◆ **WORKING DATA**
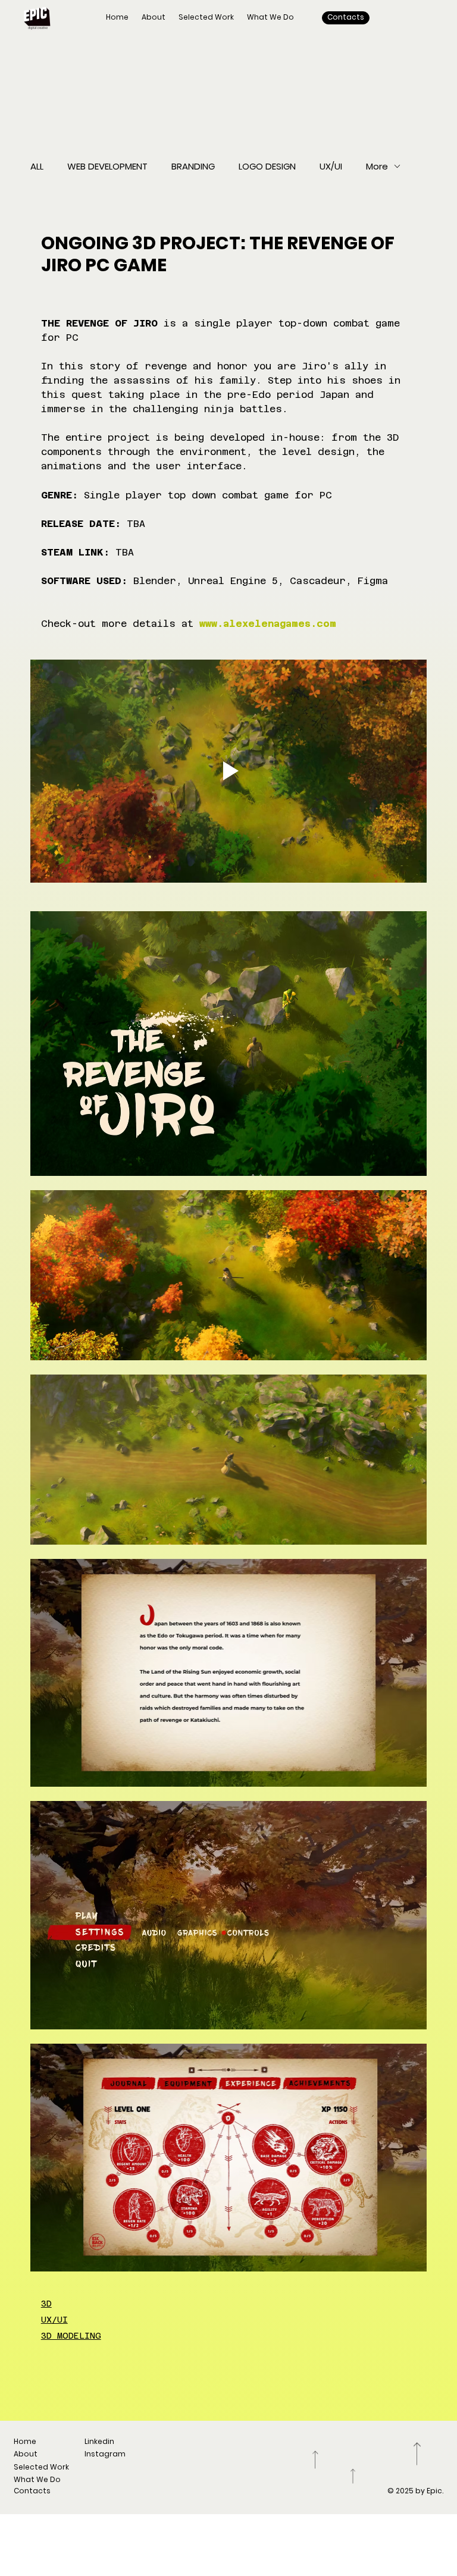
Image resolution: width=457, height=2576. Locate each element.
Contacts (32, 2491)
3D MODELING (71, 2335)
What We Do (37, 2479)
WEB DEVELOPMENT (107, 166)
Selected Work (41, 2467)
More (377, 166)
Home (25, 2441)
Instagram (105, 2454)
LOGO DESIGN (267, 166)
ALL (36, 166)
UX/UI (331, 166)
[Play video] (228, 771)
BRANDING (193, 166)
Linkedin (99, 2441)
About (25, 2454)
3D (46, 2303)
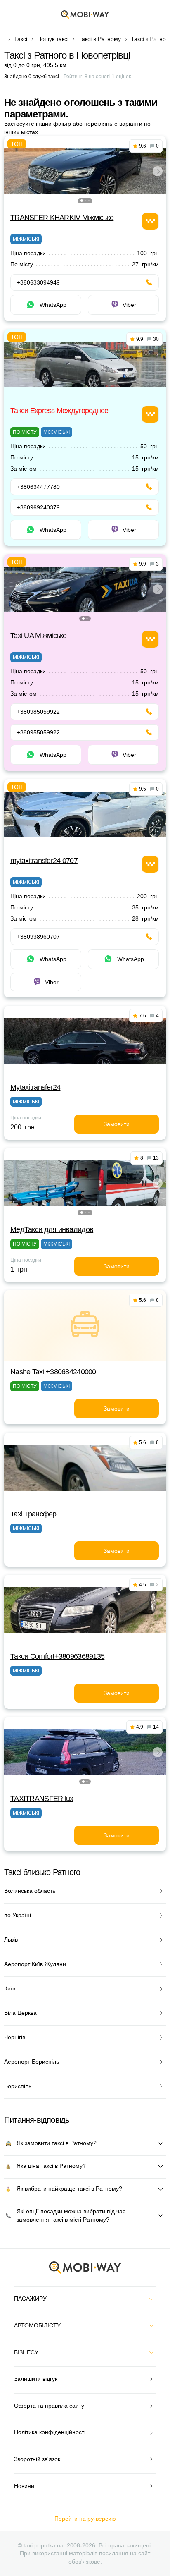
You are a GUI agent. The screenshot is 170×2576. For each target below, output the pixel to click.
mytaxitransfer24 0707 (44, 860)
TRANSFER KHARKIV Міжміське (61, 217)
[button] (81, 200)
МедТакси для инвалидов (51, 1229)
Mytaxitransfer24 (35, 1087)
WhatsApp (53, 304)
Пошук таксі (52, 39)
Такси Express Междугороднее (59, 411)
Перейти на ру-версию (85, 2518)
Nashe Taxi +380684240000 (53, 1372)
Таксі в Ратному (99, 39)
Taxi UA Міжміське (38, 635)
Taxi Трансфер (33, 1514)
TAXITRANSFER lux (41, 1798)
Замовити (117, 1124)
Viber (129, 304)
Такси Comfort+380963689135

◆ **TASK TO COMPLETE**
Look through the entries, and return every line that the word "each" appears in.

◆ **OUTPUT FOR THIS TASK**
Image resolution: width=457, height=2576. Locate each element.
You are a GUI agent. The screenshot is 170×2576. For each target below, output the pixel to click.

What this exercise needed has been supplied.